En regardant de près, on s’aperçoit que les non-répondants cherchent surtout à cacher les signes sinon de pauvreté, au moins d’infériorité sociale : les écarts sont les plus forts sur l’appréciation de la qualité de leur assurance santé (surestimation de +8pts), la déclaration d’une aide alimentaire (sous-estimation de -4 pts) ou d’une allocation chômage (-4pts).
Sur la spécificité des opinions des non-répondants, ces Benchmarks donnent aussi de bons indices. Ils montrent de gros décalages sur des items concernant la vie sociale, entre les enquêtes officielles et les sondages téléphoniques traditionnels. En creux, on y lit que les non-répondants aux sondages sont moins intégrés socialement, moins actifs, que les répondants.
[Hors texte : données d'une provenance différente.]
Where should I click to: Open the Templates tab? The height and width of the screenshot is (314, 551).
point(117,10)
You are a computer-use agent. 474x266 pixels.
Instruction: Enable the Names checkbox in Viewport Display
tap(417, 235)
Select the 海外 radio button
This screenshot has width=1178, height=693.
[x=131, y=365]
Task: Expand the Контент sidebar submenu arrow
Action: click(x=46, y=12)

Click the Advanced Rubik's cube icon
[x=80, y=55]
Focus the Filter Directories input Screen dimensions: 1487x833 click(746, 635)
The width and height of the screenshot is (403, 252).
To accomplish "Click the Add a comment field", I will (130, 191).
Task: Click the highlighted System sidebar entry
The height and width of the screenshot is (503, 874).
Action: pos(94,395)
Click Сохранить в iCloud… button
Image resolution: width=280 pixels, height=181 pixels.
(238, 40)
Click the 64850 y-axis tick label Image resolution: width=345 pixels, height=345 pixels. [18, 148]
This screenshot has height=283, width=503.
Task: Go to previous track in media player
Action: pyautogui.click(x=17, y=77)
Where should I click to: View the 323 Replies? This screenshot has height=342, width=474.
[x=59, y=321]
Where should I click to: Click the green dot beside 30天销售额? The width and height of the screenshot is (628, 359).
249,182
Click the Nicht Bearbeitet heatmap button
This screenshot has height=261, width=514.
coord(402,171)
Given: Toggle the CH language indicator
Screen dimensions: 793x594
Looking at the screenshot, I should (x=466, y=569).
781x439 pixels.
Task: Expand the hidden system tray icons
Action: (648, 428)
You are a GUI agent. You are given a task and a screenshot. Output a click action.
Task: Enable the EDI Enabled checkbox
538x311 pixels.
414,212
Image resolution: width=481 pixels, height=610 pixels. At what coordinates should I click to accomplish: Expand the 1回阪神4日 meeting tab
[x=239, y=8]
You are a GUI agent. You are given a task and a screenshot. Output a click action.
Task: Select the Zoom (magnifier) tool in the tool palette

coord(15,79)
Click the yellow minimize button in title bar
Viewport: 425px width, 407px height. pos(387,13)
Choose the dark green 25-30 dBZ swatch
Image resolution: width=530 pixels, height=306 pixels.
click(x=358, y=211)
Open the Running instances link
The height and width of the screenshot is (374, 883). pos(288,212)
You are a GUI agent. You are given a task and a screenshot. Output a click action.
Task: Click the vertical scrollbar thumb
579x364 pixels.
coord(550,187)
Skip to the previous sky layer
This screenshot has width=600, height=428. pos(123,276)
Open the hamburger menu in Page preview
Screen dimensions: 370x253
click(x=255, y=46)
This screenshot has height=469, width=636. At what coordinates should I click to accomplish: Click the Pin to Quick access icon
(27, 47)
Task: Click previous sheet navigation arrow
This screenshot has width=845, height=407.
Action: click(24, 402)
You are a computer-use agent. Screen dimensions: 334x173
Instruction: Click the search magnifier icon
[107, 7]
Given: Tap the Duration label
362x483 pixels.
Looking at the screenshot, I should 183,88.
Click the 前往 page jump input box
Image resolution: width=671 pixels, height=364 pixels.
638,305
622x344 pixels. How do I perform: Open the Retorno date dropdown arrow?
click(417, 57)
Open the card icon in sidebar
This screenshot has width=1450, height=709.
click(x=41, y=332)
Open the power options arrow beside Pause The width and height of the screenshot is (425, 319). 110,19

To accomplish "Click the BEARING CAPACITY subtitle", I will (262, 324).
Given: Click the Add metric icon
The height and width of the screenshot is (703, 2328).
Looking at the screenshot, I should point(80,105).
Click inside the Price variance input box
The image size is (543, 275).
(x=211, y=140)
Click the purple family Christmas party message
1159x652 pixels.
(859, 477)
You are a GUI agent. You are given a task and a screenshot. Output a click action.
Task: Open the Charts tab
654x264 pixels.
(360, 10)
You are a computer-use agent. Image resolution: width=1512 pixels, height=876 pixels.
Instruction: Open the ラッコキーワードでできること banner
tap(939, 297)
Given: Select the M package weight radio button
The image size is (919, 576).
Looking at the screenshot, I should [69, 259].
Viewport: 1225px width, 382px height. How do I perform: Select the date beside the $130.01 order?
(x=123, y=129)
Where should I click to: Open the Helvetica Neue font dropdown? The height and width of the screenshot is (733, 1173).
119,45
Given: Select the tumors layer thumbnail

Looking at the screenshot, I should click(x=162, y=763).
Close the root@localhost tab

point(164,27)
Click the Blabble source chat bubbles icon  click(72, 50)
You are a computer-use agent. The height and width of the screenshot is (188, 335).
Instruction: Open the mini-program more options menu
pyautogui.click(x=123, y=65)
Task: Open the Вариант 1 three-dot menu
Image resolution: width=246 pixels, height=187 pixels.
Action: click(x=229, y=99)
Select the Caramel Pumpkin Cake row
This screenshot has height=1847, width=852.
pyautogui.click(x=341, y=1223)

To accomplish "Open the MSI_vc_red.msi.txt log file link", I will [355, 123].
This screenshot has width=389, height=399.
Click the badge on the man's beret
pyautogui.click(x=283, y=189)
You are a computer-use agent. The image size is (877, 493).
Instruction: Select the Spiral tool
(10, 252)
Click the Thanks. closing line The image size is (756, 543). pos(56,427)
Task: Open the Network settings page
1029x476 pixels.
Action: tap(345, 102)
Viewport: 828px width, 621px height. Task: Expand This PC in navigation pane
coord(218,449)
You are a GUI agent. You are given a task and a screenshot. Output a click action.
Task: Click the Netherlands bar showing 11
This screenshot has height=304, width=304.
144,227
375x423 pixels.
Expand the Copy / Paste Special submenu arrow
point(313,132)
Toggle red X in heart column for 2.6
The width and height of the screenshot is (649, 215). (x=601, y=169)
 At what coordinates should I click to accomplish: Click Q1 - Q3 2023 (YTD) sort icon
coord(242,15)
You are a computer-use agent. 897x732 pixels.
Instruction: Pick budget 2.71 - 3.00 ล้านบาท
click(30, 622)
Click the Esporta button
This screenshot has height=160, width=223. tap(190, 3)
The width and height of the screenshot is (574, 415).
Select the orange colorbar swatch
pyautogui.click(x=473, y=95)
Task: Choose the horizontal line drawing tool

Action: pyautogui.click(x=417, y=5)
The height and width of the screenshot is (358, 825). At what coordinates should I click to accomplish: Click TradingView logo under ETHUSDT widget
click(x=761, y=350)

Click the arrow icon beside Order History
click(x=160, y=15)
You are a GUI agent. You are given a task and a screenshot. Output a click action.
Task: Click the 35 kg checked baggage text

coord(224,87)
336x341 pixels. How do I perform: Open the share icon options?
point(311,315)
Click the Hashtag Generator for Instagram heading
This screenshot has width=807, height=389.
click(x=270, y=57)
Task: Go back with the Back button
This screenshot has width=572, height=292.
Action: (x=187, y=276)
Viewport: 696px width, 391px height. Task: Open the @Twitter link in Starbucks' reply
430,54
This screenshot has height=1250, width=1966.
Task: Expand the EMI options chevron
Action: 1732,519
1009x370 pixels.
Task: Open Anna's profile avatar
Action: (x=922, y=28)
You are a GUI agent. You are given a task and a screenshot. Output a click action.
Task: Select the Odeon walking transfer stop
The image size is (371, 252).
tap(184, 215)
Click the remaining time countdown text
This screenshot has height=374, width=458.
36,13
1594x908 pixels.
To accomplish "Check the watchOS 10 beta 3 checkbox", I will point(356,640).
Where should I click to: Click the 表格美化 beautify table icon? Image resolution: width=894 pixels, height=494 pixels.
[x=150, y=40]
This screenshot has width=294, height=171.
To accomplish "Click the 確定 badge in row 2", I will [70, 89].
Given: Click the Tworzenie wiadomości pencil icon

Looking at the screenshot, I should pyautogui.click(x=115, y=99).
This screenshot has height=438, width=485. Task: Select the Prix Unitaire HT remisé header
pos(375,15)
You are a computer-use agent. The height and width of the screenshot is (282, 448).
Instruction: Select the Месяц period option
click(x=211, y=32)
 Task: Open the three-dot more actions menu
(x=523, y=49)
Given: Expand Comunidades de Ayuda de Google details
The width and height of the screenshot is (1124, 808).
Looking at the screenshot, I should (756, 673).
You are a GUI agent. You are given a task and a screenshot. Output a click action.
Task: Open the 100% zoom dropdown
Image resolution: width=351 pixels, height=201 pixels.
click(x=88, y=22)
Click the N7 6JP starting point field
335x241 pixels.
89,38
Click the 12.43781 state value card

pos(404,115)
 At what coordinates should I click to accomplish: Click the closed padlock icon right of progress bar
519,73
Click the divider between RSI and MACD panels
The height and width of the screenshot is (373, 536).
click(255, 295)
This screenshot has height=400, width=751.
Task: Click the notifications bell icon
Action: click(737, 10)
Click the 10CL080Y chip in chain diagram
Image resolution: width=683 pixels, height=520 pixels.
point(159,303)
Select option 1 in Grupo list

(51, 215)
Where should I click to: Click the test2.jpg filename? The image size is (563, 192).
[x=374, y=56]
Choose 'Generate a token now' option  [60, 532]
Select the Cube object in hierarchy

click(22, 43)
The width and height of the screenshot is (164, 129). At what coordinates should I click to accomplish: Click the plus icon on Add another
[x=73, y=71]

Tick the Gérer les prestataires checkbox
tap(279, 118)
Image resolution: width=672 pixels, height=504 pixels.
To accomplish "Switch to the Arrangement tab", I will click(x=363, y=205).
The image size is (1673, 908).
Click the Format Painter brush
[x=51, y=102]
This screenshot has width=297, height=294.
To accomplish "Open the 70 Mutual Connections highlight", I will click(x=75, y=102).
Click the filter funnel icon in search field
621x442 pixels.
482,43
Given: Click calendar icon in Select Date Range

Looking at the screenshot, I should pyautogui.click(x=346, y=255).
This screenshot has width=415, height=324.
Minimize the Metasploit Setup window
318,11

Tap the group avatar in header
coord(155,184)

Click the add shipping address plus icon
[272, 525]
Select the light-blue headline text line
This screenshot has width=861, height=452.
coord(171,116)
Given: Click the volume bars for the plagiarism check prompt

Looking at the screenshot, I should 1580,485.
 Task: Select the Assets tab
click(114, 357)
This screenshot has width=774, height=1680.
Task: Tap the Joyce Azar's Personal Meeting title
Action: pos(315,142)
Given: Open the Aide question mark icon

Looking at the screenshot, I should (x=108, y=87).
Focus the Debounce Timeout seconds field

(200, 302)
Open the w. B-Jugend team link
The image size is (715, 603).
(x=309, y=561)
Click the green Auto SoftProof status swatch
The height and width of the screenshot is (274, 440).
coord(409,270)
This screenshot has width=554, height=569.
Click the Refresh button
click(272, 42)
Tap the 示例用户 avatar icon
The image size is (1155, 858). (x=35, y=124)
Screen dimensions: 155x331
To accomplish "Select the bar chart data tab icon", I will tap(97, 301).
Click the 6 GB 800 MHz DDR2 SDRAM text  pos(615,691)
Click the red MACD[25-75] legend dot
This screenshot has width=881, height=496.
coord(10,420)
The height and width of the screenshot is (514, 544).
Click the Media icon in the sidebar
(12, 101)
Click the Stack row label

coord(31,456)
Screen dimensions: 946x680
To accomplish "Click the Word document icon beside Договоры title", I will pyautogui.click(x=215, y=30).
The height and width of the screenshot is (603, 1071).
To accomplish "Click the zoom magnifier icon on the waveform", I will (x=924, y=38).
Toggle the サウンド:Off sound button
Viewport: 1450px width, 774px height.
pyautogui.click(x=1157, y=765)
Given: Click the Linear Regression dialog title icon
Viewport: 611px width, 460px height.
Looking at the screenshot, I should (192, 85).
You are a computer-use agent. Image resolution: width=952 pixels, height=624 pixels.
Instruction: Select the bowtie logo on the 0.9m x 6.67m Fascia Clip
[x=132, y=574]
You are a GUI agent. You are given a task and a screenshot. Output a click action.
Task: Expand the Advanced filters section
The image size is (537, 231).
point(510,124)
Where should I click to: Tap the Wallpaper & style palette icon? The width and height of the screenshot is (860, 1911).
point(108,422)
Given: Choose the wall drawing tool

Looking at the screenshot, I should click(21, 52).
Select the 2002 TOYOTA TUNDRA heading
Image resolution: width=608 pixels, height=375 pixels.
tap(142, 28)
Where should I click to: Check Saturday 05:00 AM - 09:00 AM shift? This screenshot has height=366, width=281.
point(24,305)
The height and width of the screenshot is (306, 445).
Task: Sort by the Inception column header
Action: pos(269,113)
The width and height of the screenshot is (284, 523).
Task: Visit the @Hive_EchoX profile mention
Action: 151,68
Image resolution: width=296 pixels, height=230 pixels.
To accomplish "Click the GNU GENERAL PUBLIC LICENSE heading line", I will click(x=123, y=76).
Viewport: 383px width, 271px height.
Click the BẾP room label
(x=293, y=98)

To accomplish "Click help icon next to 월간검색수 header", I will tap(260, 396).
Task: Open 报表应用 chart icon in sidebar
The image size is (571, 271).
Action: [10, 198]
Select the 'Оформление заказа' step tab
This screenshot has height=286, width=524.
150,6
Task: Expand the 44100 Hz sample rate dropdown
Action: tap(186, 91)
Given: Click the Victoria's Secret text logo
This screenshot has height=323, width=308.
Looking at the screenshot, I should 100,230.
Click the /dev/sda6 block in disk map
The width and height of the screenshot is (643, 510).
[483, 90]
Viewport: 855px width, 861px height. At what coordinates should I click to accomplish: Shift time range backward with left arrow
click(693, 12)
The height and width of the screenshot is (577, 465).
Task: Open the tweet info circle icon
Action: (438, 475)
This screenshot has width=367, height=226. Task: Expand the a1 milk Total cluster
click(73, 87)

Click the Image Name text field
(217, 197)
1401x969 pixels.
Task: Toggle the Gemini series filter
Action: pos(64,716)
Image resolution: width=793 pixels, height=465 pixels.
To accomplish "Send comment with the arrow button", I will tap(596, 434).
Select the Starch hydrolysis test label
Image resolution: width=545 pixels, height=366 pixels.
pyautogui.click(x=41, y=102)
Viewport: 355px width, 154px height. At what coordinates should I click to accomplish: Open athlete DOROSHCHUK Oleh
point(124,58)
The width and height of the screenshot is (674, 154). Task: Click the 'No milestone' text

L’ampleur des décalages mesurés sur ces items désigne cette « sous-socialisation » comme une caractéristique essentielle des non-répondants aux enquêtes. En termes d’opinion, l’item de confiance envers ses voisins (mesuré par l’item « Je fais confiance à presque tout le monde dans mon voisinage ») marque un niveau de défiance à l’égard des autres notablement plus important chez les non-répondants.

L’analyse dont ce tableau est extrait, menée en 2016 sur la base de données de Benchmark datant de 2013, concluait à l’absence d’impact de cette spécificité des non-répondants sur leurs choix politiques.
Ce biais de non-réponse est la conséquence d’une montée rapide et récente de la défiance sociale
L’enquête sociale récurrente de référence aux USA (Global Social Survey) suit ce marqueur du sentiment de défiance. On y constate une montée générale sur 20 ans de ce sentiment, particulièrement chez les conservateurs et chez ceux qui ont un faible niveau d’éducation. Avec une sous population qui se distingue particulièrement : chez les blancs à faible niveau d’éducation le niveau de défiance est à 97% en 2018, 29 points au-dessus de l’ensemble.